Ete Kamba related his dilemma and Nko’s story in his assigned essay for Miss Bulewao, who called him in to talk. In a wonderful depiction of a faculty-student meeting where the personal, political and academic are profoundly intertwined, Miss Bulewao advised Ete Kamba to marry the woman he loved. The young man was absent when the papers were passed back; he had gone to join Nko, who had returned to her village to bury her father. Their marriage was left open.

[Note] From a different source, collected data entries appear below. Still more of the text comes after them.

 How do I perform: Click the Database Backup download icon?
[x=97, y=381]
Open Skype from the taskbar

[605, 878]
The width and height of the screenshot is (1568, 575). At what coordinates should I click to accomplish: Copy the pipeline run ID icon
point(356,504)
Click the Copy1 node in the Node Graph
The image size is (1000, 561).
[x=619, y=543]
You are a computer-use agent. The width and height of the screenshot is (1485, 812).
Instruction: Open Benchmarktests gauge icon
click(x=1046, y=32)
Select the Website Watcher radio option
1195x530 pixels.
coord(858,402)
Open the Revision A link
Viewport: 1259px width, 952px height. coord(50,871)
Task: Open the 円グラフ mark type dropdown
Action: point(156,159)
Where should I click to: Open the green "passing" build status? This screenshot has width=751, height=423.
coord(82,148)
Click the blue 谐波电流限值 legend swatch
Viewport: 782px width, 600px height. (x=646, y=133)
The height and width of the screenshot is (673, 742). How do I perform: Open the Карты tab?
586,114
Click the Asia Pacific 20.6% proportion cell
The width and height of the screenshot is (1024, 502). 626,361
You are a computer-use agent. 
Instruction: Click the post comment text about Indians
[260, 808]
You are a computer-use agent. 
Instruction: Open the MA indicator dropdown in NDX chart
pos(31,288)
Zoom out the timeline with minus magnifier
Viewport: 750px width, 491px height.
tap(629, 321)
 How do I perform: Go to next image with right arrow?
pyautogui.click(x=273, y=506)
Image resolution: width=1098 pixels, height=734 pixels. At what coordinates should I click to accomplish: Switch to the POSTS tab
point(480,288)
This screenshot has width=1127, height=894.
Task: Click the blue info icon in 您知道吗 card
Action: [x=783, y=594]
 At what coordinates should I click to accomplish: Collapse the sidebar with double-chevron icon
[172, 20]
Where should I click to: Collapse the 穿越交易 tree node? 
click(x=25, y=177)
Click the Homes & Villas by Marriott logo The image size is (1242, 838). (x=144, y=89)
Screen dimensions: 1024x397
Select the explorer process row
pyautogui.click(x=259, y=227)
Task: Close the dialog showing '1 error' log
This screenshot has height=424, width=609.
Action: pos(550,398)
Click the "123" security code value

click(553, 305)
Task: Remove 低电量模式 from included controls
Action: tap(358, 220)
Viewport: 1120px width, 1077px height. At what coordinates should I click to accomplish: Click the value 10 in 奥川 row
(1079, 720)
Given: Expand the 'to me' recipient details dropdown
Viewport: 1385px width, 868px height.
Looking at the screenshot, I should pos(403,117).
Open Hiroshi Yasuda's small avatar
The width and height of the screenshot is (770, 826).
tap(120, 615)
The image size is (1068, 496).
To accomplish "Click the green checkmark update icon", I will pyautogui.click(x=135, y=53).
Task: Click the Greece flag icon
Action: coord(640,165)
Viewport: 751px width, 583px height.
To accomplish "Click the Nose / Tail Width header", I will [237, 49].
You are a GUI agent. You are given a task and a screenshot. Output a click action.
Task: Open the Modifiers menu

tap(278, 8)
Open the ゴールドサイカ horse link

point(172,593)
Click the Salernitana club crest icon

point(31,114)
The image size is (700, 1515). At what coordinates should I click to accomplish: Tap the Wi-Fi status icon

Ogunyemi’s, Christian’s, and my readings of Emecheta are all grounded in the texts of the published fiction; and all are part of a contemporary struggle to articulate sensitively specific and powerfully-collective women’s liberatory discourses. Inclusions and exclusions are not determined in advance by fixed categories of race, gender, sexuality or nationality. “We” are accountable for the inclusions and exclusions, identifications and separations, produced in the highly political practices called reading fiction. To whom we are accountable is part of what is produced in the readings themselves. All readings are also mis-readings, re-readings, partial readings, imposed readings, and imagined readings of a text that is originally and finally never simply there. Just as the world is originally fallen apart, the text is always already enmeshed in contending practices and hopes. From our very specific, non-innocent positions in the local/global and personal/political terrain of contemporary mappings of women’s consciousness, each of these readings is a pedagogic practice, working through the naming of the power-charged differences, specificities, and amenities that structure the potent, world-changing artifacts called “women’s experience ” In difference is the irretrievable loss of the illusion of the one.

Works Cited

Christian, Barbara. Black Feminist Criticism. New York: Pergamon, 1985.
Emecheta, Buchi. In the Ditch. London: Allison & Busby, 1979.
_____. The Double Yoke.New York: Braziller, 1983.
_____. The Slave Girl. New York: Braziller, 1977.
_____. The Bride Price. New York: Braziller, 1976.
_____. Second Class Citizen. New York: Braziller, 1975.
_____. The Joys of Motherhood. New York: Braziller, 1979.
Lorde, Audre. Sister Outsider.Trumansburg, NY: Crossing Press, 1984.
_____. Zami: A New Spelling of My Name. Trumansburg, NY: The Crossing Press, 1982.
Ogunyemi, Chickwenye Okonjo. “The Shaping of a Self: A Study of Buchi Emecheta’s Novels,” Komparatische Hefte.
_____. “The Dynamics of the Contemporary Black Female Novel in English.” Signs, 11.1 (1985):63-80.
Taiwo, Oladele. Female Novelists of Modern Africa. New York: St. Martin’s Press, 1984.